> [ACTION ITEM]: Once every line in the data below has been checked for "pixels", give the number of lines that hold it, and only that.
*** Opening of MATERIAL SUPPLIED ***
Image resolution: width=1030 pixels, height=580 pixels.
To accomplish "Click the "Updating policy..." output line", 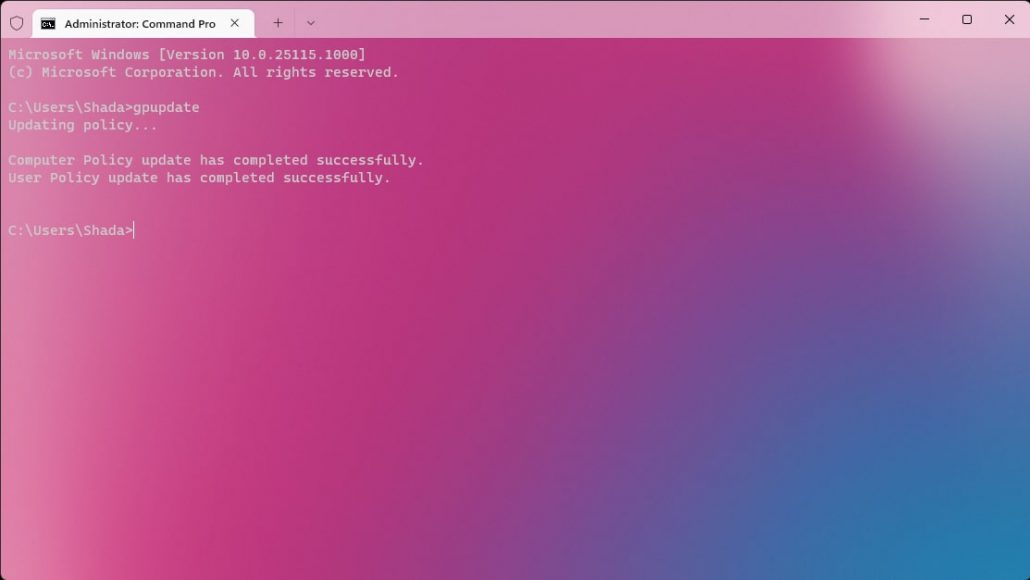I will [82, 125].
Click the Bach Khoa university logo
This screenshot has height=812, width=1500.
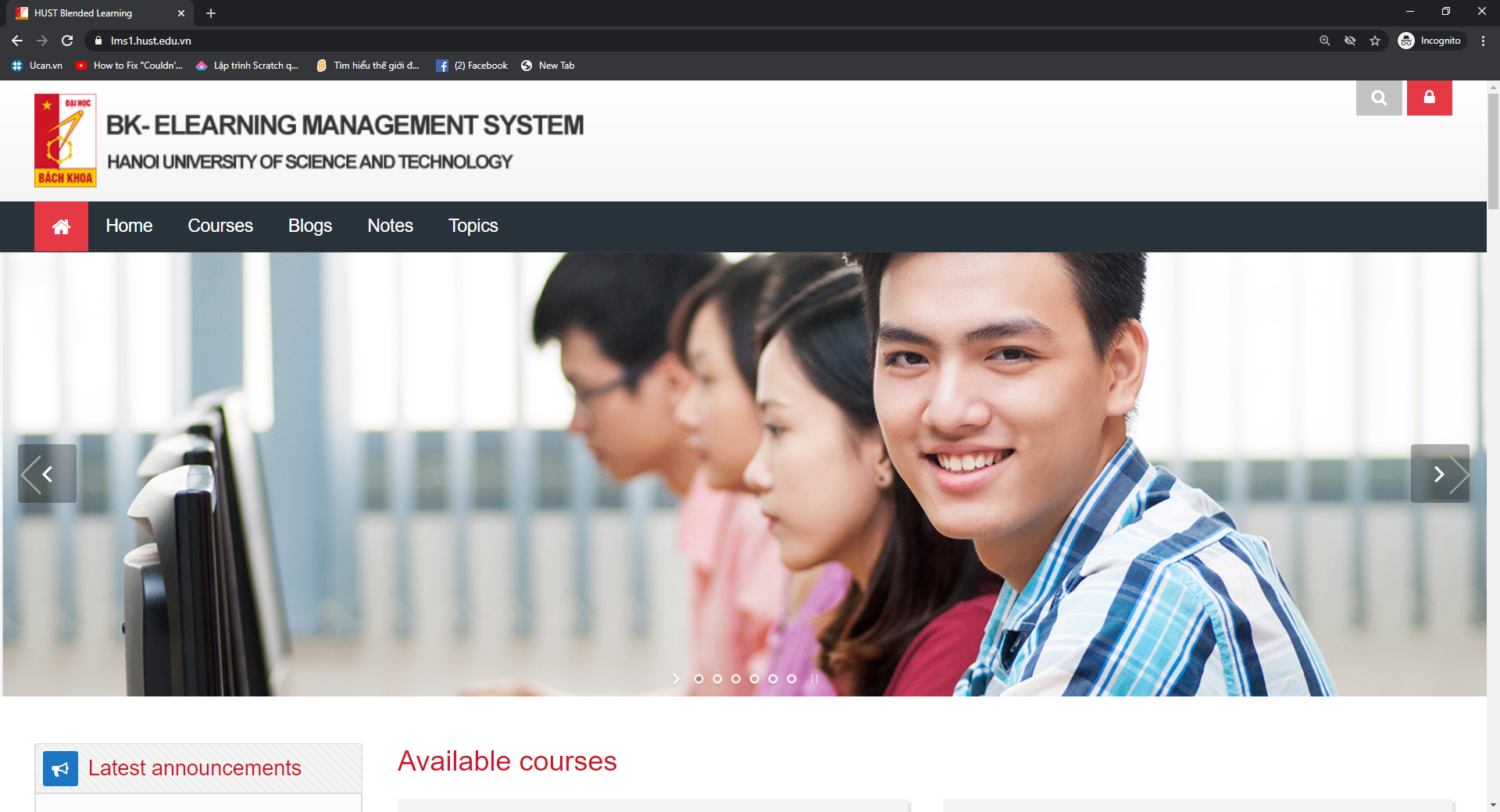(65, 141)
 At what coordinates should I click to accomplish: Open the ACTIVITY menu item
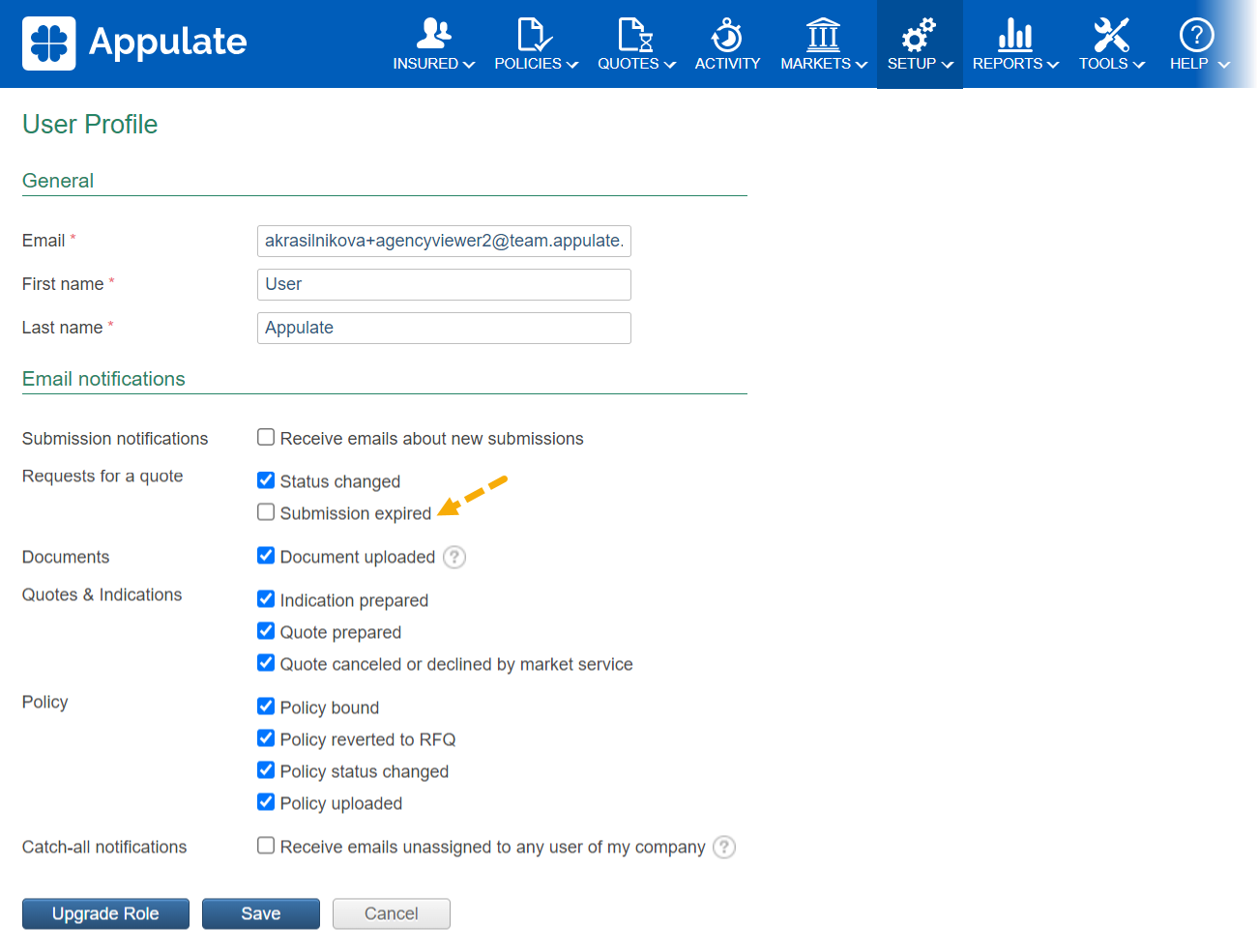(x=727, y=64)
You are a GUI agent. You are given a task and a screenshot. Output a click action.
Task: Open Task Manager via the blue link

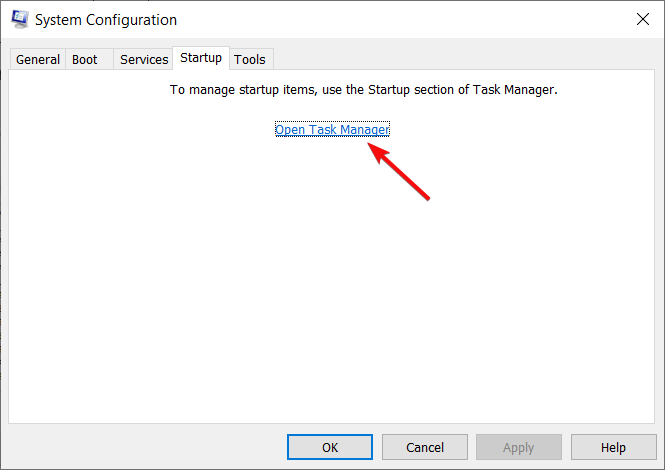pyautogui.click(x=332, y=129)
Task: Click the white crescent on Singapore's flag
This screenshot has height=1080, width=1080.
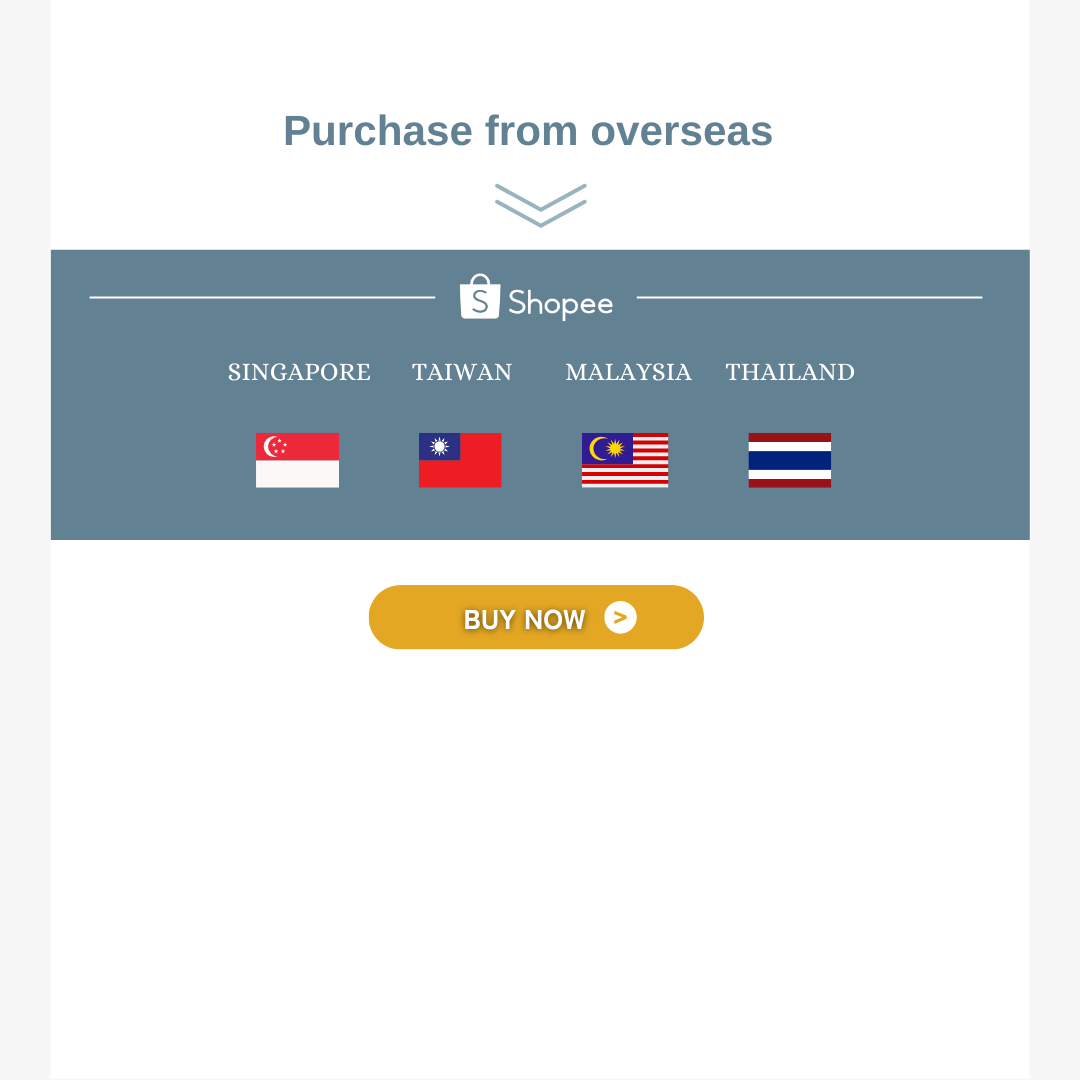Action: [269, 446]
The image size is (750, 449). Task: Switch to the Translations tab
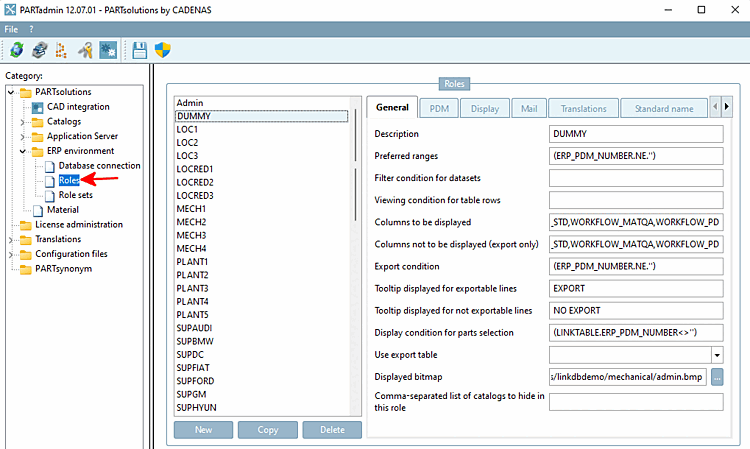coord(582,108)
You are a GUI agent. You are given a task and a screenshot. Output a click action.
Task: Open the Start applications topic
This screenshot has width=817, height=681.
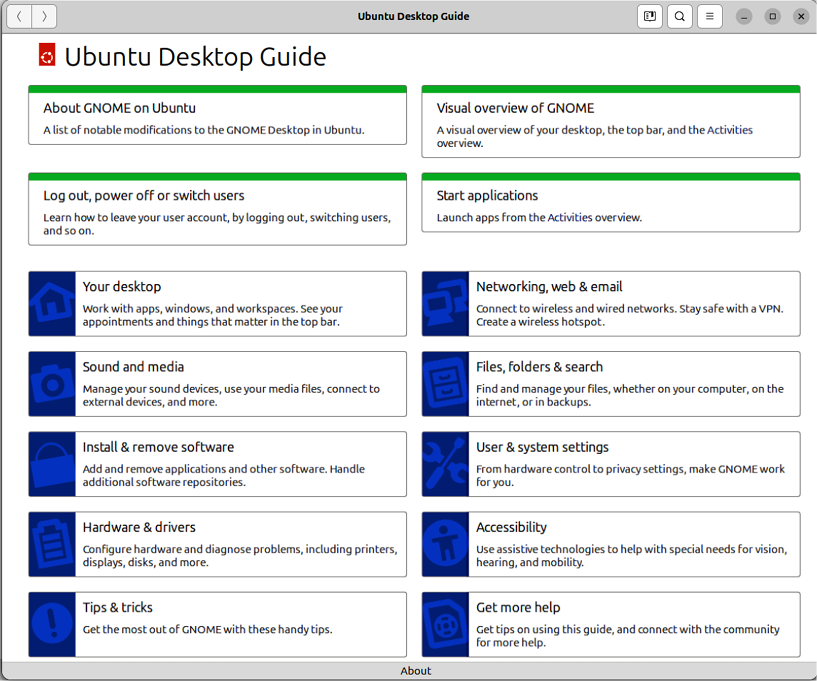click(x=487, y=196)
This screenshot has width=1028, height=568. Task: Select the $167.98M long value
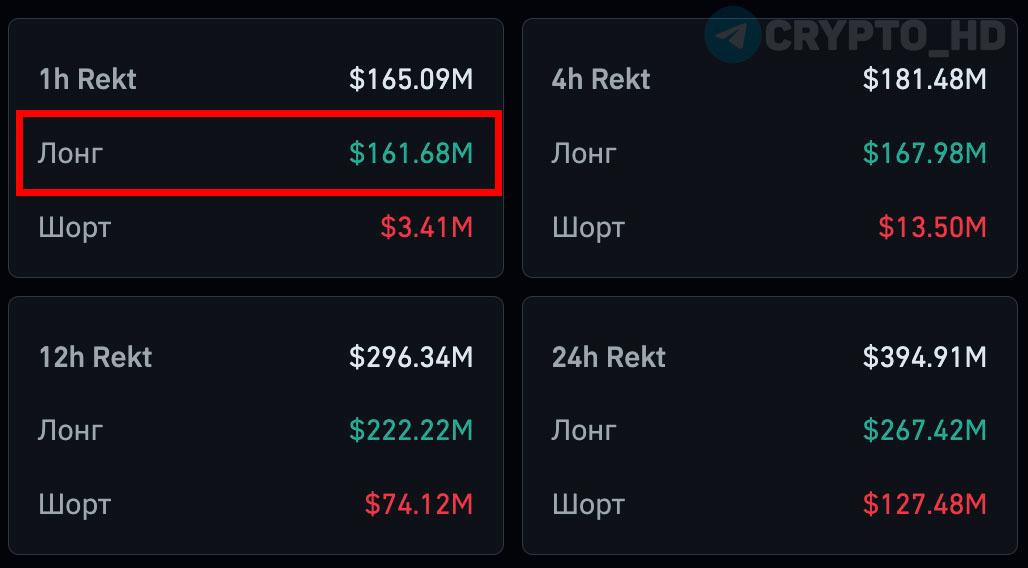924,153
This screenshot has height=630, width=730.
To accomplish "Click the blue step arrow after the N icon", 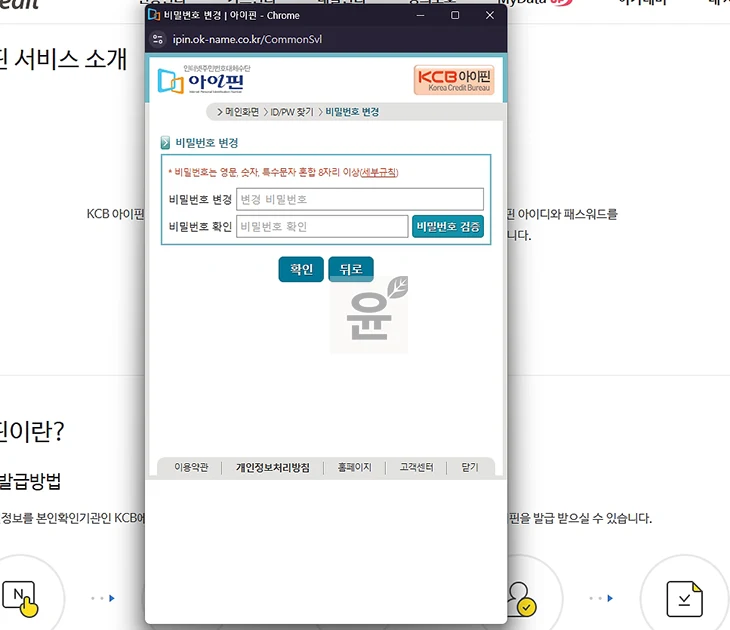I will click(x=111, y=598).
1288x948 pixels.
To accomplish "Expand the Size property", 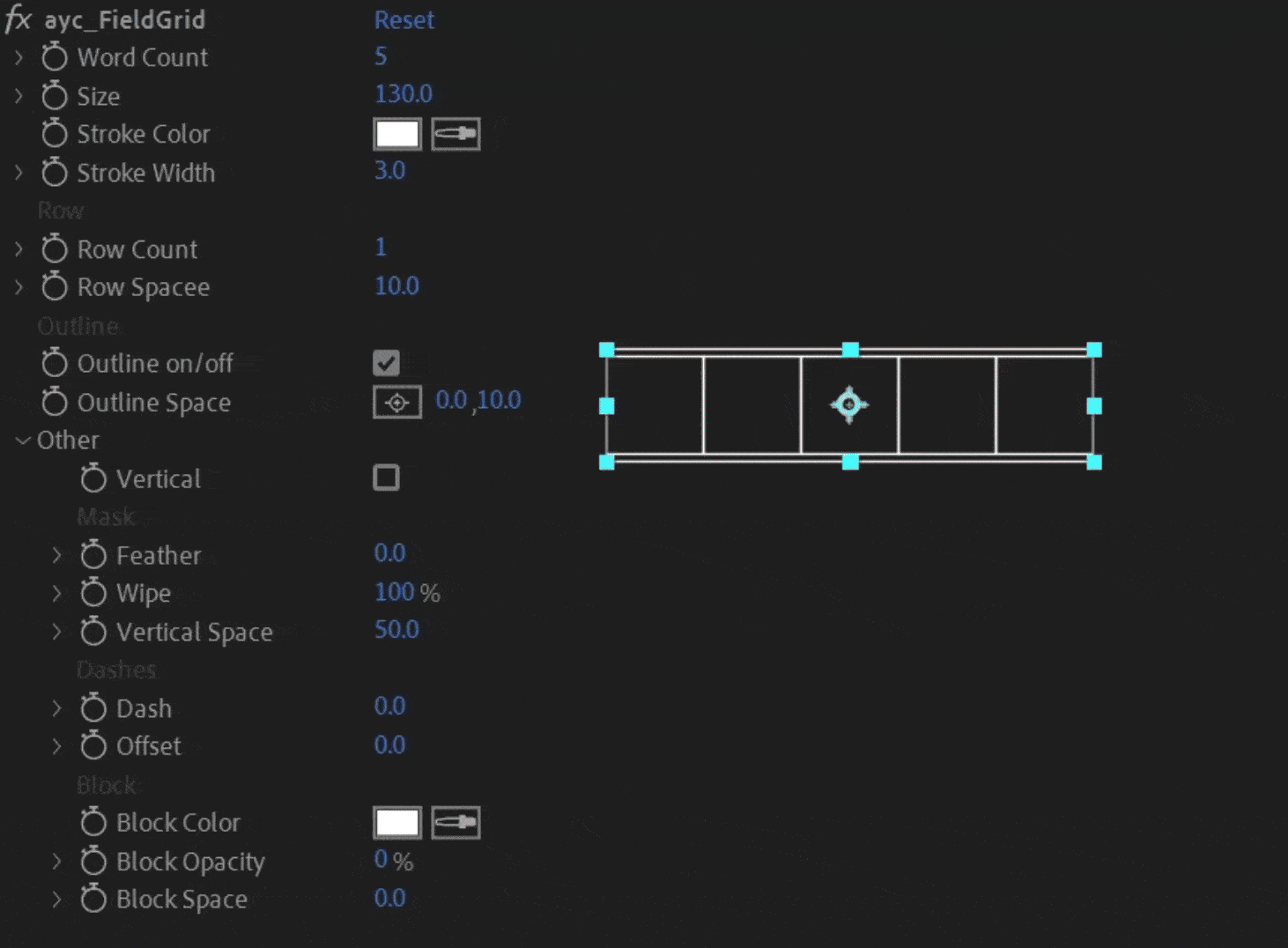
*** Close of MATERIAL SUPPLIED ***
> [RESPONSE]: 2